On a une très grande ouverture et créativité à refinancer des projets, à écouter nos clients, puis à trouver des solutions. C’est sûr qu’on ne peut pas dire oui à tout le monde, mais je suis très admirative de la bienveillance de mes collègues. Nos clients me soulignent que ce qui nous différencie, c’est justement cet élément de bienveillance. C’est très rare que dans d’autres institutions financières, on trouve la bienveillance comme premier critère. Cela dit, on n’est pas tenus de livrer du 18 %, 20 %, 25 % de rendement pour nos actionnaires. Ça change la donne.

 

Dans des périodes plus difficiles pour les organisations, les belles initiatives d’inclusion et d’équité sont mises de côté. Comment faites-vous pour les maintenir en place à la BDC, vous pour qui élever les femmes a toujours été une priorité ?

Ça doit être non négociable. Au deuxième jour de mon arrivée, j’ai rassemblé virtuellement tous les 3000 employés pour leur annoncer mes couleurs. Je leur ai parlé de ce sur quoi j’étais intransigeante, comme l’équité et l’égalité.

Il y a une différence entre les deux. L’équité, c’est de donner aux minorités une voix plus forte. Quand on me dit que s’occuper des femmes, c’est s’occuper de la diversité, je ne suis pas d’accord. Elles composent 51 % de la population mondiale.

Quand tu verbalises tes intentions, habituellement, tu les accomplis. Je rappelle constamment à nos leaders que s’ils baissent le moindrement leur garde, ça percole dans l’organisation en une fraction de seconde.

 

Bien qu’il ne soit pas encore au pouvoir, Donald Trump inquiète les exportateurs québécois depuis qu’il a entre autres annoncé son intention d’imposer une taxe de 10 % sur les produits importés aux États-Unis. Comment comptez-vous préparer vos clients à ce retour ?
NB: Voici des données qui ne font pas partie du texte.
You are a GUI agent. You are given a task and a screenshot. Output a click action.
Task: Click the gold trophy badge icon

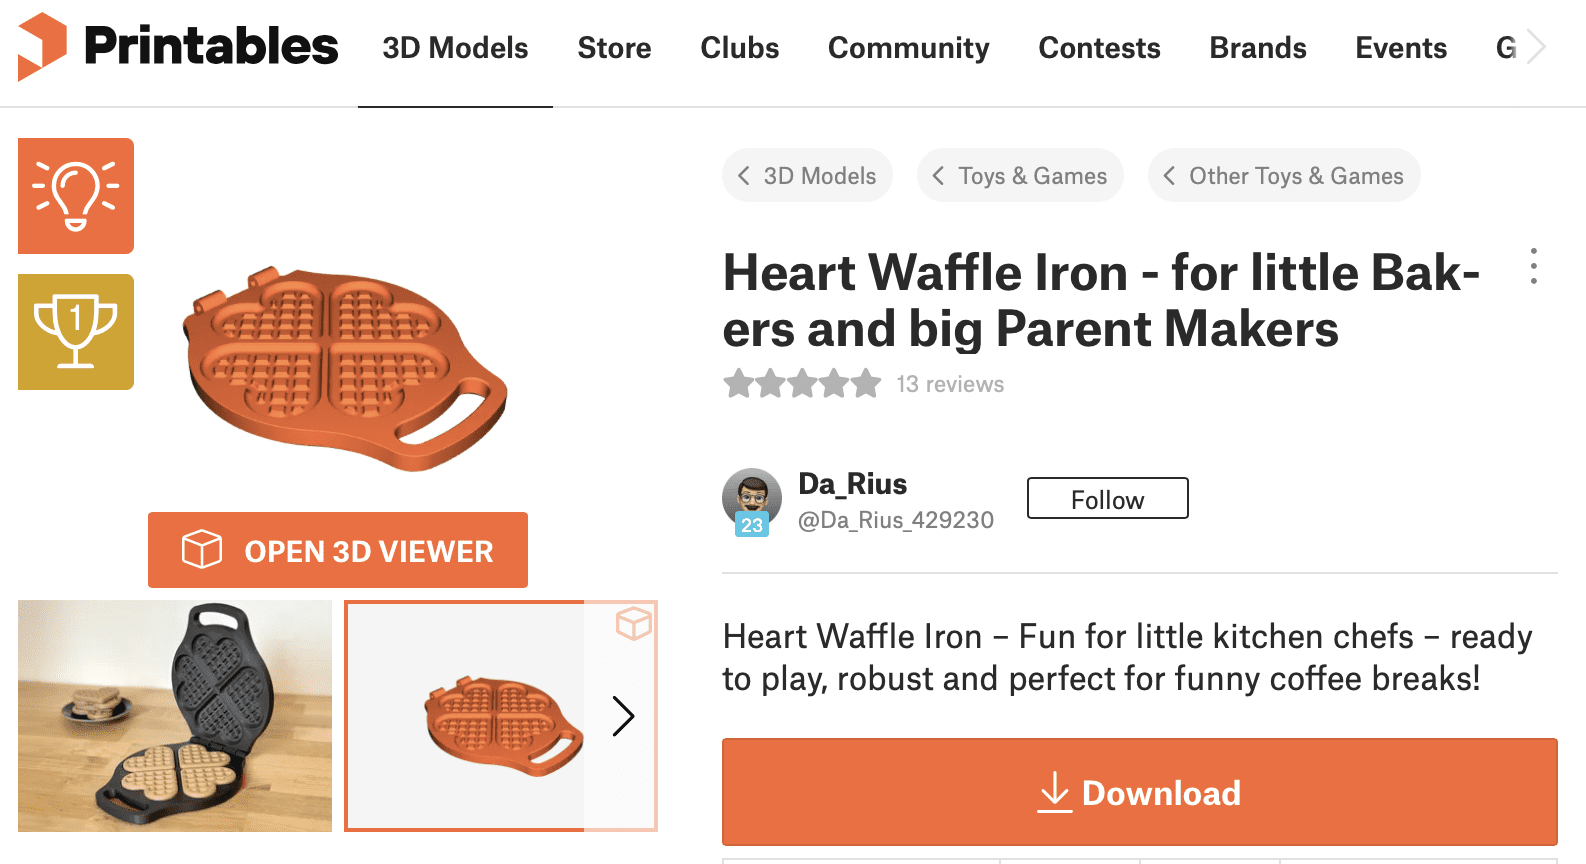tap(76, 332)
Peu de nos clients exportent tout court. Toutefois, celles et ceux qui le font, c’est majoritairement de l’autre côté de la frontière. La « bonne nouvelle », c’est qu’on l’a vécu il y a cinq ans. J’ose croire que tous les efforts des différents ordres de gouvernement pour convaincre les entreprises à continuer d’exporter, mais de diversifier leur marché auront porté leurs fruits.

Quand on arrive à convaincre nos clients, particulièrement par les services-conseils dans les plans d’affaires, que l’exportation fait partie d’un vecteur de croissance, on l’encourage aussi. C’est ça qui est important.

 

Qu’est-ce que vous espérez qu’on se souvienne de votre passage à la BDC à la fin de votre mandat ?

J’aimerais que le legs de mon mandat soit celui d’avoir donné un « D » majuscule à BDC. Qu’on ait livré là où les autres institutions financières ne livrent pas.

C’est la première fois que j’ai un mandat qui a une fin. Je ne sais pas si j’aurais bien vécu avec ça plus jeune, mais j’aime beaucoup.

J’ai toujours voulu que la transformation ou la croissance générée durant mon passage dans une organisation soit pérenne. Quand je quitterai la BDC, si l’équipe est très solide, si la stratégie a été bien définie, ce sera difficile à détricoter.